Acupuncture for Insomnia

There is insufficient evidence on the effect of needle acupuncture and its variants on insomnia. Level of evidence: "D"

A Cochrane review [Abstract] 1 included 33 studies with a total of 2293 subjects. A total of 29 trials were performed in Asia, 19 in China, and only 4 trials outside Asian countries. Participant age ranged from 15 to 98 years, and the duration of insomnia varied from 6 months to 19 years. Some had medical conditions contributing to insomnia (stroke, end-stage renal disease, perimenopause, pregnancy, psychiatric diseases). The trials evaluated needle acupuncture, electroacupuncture, acupressure or magnetic acupressure.
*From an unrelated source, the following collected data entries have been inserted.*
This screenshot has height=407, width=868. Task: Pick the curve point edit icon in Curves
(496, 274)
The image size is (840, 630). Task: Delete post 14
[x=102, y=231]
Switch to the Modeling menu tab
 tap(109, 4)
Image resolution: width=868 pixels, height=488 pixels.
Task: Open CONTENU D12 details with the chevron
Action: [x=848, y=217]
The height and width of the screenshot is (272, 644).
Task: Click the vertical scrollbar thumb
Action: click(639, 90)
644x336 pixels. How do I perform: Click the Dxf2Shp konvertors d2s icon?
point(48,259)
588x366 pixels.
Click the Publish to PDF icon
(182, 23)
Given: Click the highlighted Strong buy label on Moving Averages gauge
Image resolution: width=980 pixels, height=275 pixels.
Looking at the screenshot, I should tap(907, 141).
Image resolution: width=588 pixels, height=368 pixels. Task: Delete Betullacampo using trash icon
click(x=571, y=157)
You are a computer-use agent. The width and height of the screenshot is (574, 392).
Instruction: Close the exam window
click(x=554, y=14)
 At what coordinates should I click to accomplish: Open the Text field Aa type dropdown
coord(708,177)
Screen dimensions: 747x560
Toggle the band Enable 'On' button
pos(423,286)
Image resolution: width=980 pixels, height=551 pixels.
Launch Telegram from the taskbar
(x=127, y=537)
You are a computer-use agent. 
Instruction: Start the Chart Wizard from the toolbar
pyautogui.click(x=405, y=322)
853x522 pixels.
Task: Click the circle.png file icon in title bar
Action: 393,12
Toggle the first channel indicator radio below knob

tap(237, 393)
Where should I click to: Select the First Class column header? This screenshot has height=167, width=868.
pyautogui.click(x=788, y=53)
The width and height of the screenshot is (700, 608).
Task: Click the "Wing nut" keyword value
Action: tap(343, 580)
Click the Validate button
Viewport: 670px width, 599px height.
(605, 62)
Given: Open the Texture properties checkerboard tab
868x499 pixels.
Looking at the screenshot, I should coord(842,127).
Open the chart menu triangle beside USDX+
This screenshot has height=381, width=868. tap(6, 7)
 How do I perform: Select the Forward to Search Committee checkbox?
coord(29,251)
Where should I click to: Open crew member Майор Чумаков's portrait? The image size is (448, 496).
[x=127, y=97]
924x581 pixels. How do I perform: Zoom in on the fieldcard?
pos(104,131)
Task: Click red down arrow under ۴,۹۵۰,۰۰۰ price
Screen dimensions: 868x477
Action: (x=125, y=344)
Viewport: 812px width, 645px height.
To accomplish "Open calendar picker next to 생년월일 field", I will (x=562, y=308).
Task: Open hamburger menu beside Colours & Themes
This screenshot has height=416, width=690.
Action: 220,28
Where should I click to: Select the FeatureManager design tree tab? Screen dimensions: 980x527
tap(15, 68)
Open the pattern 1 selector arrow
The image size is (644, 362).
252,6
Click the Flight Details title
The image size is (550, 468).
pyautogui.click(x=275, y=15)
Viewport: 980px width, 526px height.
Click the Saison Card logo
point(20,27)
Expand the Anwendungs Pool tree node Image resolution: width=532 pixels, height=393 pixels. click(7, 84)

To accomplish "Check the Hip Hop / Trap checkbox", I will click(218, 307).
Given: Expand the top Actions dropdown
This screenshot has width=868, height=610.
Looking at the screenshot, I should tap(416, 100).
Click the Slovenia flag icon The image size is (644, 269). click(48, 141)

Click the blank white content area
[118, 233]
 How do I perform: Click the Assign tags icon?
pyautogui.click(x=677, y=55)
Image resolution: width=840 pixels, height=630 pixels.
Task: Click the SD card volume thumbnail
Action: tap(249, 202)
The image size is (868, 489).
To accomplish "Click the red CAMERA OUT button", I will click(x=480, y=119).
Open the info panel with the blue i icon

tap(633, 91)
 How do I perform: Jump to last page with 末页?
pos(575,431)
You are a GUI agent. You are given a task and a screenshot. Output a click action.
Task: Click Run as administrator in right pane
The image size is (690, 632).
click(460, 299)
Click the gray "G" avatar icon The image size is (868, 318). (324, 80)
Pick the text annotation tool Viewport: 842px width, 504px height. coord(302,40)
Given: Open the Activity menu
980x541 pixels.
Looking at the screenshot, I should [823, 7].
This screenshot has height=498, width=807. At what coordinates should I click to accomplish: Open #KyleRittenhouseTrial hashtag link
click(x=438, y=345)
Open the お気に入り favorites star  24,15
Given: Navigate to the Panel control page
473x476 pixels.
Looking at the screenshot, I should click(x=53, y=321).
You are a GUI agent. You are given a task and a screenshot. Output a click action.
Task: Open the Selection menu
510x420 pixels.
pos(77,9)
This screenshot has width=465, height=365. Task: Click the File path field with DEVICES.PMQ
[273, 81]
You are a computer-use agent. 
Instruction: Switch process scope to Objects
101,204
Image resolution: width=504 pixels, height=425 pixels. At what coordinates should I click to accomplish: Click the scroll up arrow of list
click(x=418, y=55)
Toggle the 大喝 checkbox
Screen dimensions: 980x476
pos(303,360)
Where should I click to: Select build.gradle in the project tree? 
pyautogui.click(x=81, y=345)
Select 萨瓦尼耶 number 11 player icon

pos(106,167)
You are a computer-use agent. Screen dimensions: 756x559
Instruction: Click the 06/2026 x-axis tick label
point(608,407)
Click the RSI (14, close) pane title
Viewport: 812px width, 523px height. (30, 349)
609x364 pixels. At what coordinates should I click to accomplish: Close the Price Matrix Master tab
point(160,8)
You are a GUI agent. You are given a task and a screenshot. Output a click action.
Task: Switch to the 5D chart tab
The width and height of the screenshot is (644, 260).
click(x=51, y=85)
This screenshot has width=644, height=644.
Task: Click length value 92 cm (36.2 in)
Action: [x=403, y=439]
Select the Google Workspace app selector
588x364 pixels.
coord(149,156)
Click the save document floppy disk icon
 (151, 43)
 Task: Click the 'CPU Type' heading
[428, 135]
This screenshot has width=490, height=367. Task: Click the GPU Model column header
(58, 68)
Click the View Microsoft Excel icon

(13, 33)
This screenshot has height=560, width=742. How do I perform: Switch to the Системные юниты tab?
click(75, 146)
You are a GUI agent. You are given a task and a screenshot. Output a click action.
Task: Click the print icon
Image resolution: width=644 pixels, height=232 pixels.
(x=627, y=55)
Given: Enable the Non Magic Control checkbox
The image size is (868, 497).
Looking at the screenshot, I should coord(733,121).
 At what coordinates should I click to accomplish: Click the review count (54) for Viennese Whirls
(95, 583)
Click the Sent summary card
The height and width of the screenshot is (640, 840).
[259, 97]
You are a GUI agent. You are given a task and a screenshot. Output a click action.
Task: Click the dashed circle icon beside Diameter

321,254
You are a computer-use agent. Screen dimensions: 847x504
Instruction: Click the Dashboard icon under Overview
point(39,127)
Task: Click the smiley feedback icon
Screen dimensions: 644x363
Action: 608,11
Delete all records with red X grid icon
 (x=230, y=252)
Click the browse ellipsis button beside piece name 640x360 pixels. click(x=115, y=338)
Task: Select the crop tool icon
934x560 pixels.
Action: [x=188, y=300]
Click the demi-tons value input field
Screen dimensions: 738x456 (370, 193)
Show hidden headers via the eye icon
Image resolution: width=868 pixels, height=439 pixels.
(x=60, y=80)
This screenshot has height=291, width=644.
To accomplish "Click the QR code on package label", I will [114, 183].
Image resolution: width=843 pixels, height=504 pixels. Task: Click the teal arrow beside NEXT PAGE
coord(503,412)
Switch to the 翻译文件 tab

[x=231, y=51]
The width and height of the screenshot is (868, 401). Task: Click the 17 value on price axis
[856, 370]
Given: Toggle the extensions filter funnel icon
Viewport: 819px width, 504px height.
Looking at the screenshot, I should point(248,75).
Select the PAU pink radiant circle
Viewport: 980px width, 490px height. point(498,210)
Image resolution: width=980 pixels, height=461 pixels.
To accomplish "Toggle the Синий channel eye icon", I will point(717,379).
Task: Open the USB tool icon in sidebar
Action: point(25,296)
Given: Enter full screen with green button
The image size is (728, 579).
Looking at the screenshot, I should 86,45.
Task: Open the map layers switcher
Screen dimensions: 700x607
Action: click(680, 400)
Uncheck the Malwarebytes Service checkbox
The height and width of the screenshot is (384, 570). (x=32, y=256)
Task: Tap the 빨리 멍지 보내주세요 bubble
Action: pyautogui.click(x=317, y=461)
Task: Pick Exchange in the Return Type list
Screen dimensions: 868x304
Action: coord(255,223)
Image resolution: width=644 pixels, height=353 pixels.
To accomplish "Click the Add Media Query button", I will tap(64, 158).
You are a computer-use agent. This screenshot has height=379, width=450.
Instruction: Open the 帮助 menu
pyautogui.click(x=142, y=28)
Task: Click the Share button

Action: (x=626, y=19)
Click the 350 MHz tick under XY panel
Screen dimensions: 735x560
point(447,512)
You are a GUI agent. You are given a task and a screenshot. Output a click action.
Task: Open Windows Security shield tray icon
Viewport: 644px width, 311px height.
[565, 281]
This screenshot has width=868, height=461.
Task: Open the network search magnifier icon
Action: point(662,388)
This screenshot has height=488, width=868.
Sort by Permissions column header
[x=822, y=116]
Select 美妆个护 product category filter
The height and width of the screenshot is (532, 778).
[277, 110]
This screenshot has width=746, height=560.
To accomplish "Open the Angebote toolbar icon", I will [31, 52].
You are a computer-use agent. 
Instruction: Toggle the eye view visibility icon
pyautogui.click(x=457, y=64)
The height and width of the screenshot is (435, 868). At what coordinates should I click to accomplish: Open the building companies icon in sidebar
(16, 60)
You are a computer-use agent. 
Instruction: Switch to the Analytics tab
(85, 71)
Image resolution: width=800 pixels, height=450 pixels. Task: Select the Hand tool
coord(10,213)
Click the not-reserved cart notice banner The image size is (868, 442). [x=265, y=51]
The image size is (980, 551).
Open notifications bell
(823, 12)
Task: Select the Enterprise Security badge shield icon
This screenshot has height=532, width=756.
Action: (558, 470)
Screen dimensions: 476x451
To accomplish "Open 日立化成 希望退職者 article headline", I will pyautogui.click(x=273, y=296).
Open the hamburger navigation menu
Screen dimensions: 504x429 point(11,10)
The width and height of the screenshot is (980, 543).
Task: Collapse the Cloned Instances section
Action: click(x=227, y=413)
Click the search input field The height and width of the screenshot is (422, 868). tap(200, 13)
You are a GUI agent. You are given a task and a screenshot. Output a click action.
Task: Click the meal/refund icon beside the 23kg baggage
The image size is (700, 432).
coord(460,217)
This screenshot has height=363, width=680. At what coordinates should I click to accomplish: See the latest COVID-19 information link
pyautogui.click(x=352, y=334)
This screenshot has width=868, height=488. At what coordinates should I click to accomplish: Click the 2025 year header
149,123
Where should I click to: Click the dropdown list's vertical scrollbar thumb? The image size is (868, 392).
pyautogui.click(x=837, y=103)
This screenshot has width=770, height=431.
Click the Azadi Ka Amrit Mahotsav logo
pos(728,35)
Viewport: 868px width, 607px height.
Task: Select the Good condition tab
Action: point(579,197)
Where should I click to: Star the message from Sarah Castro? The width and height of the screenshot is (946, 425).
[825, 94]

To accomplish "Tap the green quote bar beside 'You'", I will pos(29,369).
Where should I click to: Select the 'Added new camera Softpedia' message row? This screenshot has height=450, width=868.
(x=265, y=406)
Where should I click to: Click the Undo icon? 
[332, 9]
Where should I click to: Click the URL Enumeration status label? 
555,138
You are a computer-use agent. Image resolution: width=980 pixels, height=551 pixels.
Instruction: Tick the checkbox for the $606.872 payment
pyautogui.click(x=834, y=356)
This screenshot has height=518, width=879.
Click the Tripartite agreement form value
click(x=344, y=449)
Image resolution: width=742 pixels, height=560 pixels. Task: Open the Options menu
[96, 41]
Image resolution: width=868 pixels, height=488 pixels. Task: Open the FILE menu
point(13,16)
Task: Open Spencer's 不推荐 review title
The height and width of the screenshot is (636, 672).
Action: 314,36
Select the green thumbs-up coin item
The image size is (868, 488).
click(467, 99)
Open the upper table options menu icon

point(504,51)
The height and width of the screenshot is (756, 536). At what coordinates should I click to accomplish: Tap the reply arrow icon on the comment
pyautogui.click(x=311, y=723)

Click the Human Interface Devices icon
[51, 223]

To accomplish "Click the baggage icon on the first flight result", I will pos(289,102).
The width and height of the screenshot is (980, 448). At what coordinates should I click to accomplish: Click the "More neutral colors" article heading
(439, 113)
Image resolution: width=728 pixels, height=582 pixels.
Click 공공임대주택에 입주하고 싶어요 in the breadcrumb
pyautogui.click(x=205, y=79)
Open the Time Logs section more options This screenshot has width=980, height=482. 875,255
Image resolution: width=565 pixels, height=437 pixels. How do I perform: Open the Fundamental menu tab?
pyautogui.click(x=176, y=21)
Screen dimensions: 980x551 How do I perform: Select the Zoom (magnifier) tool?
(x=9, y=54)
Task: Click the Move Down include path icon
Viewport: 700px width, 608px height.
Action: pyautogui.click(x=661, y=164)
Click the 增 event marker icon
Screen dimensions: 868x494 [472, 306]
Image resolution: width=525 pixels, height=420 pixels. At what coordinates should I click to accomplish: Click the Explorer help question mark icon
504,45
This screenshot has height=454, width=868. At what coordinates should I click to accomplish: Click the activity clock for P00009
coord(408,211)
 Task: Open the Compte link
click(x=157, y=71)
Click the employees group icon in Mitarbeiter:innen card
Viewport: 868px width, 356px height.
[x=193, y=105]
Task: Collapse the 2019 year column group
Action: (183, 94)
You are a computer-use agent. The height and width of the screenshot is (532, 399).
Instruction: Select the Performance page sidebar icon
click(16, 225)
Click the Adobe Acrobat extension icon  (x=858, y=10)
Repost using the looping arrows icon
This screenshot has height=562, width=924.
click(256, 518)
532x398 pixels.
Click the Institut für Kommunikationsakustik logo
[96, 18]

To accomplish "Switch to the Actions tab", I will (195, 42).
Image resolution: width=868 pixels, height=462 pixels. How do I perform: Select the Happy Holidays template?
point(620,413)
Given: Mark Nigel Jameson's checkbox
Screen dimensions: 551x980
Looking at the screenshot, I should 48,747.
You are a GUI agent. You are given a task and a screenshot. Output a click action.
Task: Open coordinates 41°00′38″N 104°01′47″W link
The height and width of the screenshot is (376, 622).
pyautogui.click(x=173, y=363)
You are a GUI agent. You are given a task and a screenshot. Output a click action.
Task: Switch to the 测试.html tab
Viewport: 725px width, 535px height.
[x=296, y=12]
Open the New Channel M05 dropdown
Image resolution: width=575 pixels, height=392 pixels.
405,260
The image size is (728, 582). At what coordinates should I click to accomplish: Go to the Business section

  • Compared with no treatment or sham/placebo, acupressure resulted in more people with improvement in sleep quality (compared to no treatment: OR 13.08, 95% CI 1.79 to 95.59, 2 studies, n=280; compared to sham/placebo: OR 6.62, 95% CI 1.78 to 24.55, 2 studies, n=112). However, when assuming that dropouts had a worse outcome in sensitivity analysis the beneficial effect of acupuncture was inconclusive.
  • Compared with other treatment alone, acupuncture as an adjunct to other treatment might marginally increase the proportion of people with improved sleep quality (OR 3.08, 95% CI 1.93 to 4.90; 13 studies, n=883). On subgroup analysis, only needle acupuncture but not electroacupuncture showed benefits.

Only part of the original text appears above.